The bunny is fine - just back away from the bunny


The bunny is fine - just back away from the bunny


Rescued baby snowshoe hare at the Center for Wildlife in Cape Neddick ME
What animal first comes to mind when most of us think of spring? It is often the rabbit. Because of their rapid reproductive rates, rabbits have long been associated with spring - at least in northern seasonal climates where springtime equals lots of baby animals.
I visited the Center for Wildlife last week to take a look at some of their rabbit patients. This is the beginning of the mating season for our local rabbits; the rare New England cottontail, the Eastern cottontail and the snowshoe hare. As a result, the Center for Wildlife has been getting lots of phone calls from people who have found baby rabbits that appear to have been abandoned. The big take home message from Kristen Lamb, the executive director of the Center for Wildlife, was that usually these adorable, helpless little bunnies are not actually abandoned and that if you find a solitary baby rabbit or a rabbit nest leave it alone - or as Kristen likes to say “back away from the bunny.”
If you find a nest of baby bunnies it is most likely a cottontail nest, not a snowshoe hare nest. Snowshoe hares give birth to precocial young. This means they are born with hair, eyes wide open and are ready to run, they don’t need to linger at their birth site. Cottontail rabbits do things differently, they give birth to altricial young. This means the young are born naked, with closed eyes and are definitely not ready to leave the nest. And yes, the proper term is nest. Unlike European rabbits which dig extensive burrows, North American rabbits and hares do not burrow, instead they scrape out shallow nests on the surface of the ground.
People often find these nests while mowing the lawn for the first time in spring. The babies are there, motionless and defenseless, there is usually no adult in sight. Lack of an obvious adult does not, however, mean the nest has been abandoned. Rather, this is a strategy rabbits use to keep from drawing attention to the nest — they stay away from it as much as possible. Kristen explained that the mother rabbit might return to the nest to nurse just two times a day, often at dawn and dusk, and is there just briefly - she can usually nurse all of her young (anywhere from 1-12 babies) in less than 10 minutes.
If you do find a nest, unless the babies look unhealthy (a healthy baby bunny will have pink skin, nice looking fur and a little milk belly), try to return the area around the nest back to the way it looked before. You can watch for the mom, but unless you are watching 24 hours a day you could easily miss her. Assume she is nearby. You are more likely to hurt than help if you remove a baby rabbit from its nest - their chance of survival being raised in captivity is very low.

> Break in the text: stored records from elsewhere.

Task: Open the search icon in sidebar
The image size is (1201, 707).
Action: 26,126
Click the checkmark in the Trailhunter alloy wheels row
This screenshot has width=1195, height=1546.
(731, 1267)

Rabbits are prey species and as such are extremely high strung. They don’t do well in captivity because they are so terribly anxious. Overhandling is an enormous stressor. One of the rabbit patients at the Center for Wildlife spent a lot of time outside of its box instead of hiding inside like the other rabbits — this was evidence of a neurological problem because lack of fear is abnormal in rabbits.
Baby rabbits are also difficult to feed. Rabbits produce two types of droppings - fecal pellets and something called a cecotrope. Cecotropes are produced in a region of the digestive tract that contains a natural community of bacteria and fungi that help the rabbit digest food and provides essential nutrients. If you try to raise a baby bunny and don’t provide cecotropes, the bunny will eventually succumb to malnutrition. Places like the Center for Wildlife have to feed bunnies cecotropes from other rabbits and give them special milk (rabbit milk is much higher in fat than other types of milk because the babies nurse so infrequently).
So, if you find a nest of adorable baby cottontails, or a defenseless-looking little snowshoe hare crouched under a bush, the best thing you can do is assume nature knows what it is doing and follow Kristen’s advice - back away from the bunny.